Luís Botelho quer Portugal sem "cidadãos de primeira e de segunda"

O candidato independente a Presidente da República Luís Botelho Ribeiro apresentou-se esta noite no Porto como defensor de um Portugal onde "não haja cidadãos de primeira e de segunda".

Agência LUSA /

"Portugal pode, dentro de uma geração, ser o país mais democrático da União Europeia", disse o candidato, alertando no entanto que para tal "é necessário que sejam eliminadas as barreiras colocadas ao exercício cívico dos portugueses".

"É preciso construir uma visão partilhada do país que somos e vamos ser. E o cargo de Presidente da República pode ter também essa transformação no sentido de ajudar a eliminar os absurdos do regime", disse.

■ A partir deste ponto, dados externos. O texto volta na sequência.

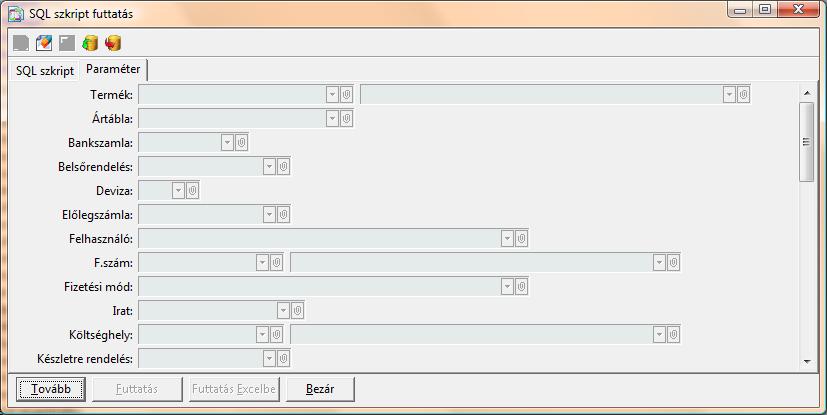Click the gray blank document toolbar icon
827x415 pixels.
(x=21, y=43)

O candidato, professor na Universidade do Minho, acusou o Presidente da República, Jorge Sampaio, de não ter ajudado a promover uma "cidadania de corpo inteiro", apesar de ter sido eleito "com base em algumas ideias fortes que defendia então".

"Prometeu que com ele não haveria cidadãos de primeira e de segunda, mas depois teve comportamentos contrários a esta máxima", acusou, exemplificando que a data das presidenciais foi acordada com apenas alguns dos candidatos.

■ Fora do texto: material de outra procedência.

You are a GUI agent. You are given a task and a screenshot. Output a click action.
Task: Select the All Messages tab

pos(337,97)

"Esta é, por exemplo, uma das tais barreiras, não fundamentada em critérios civicamente aceitáveis. Não pode haver cidadãos mais iguais do que outros", acrescentou.

Luís Botelho Ribeiro falava na apresentação da sua candidatura, que decorreu num café do Porto frequentado maioritariamente por estudantes académicos.

O programa eleitoral do candidato inclui, segundo o próprio, "elementos que podem ser considerados de esquerda, como a participação cívica e a ecologia, e de direita, como a defesa dos símbolos nacionais e a dignidade individual do cidadão".

"Abarcamos várias bandas do espectro ideológico. Não é pela tradicional refracção da luz ideológica em direita e esquerda que se entenderá o nosso movimento. Ele é luz branca", disse este professor de Engenharia Electrónica.

Luís Botelho Ribeiro, 38 anos, afirma-se um "defensor radical do direito à vida" e opositor da interrupção voluntária da gravidez.

O candidato afirma já ter recolhido mais de 4.100 assinaturas das 7.500 necessárias para concorrer a Belém, apesar de motivos de carácter familiar terem quase parado o processo durante a última semana.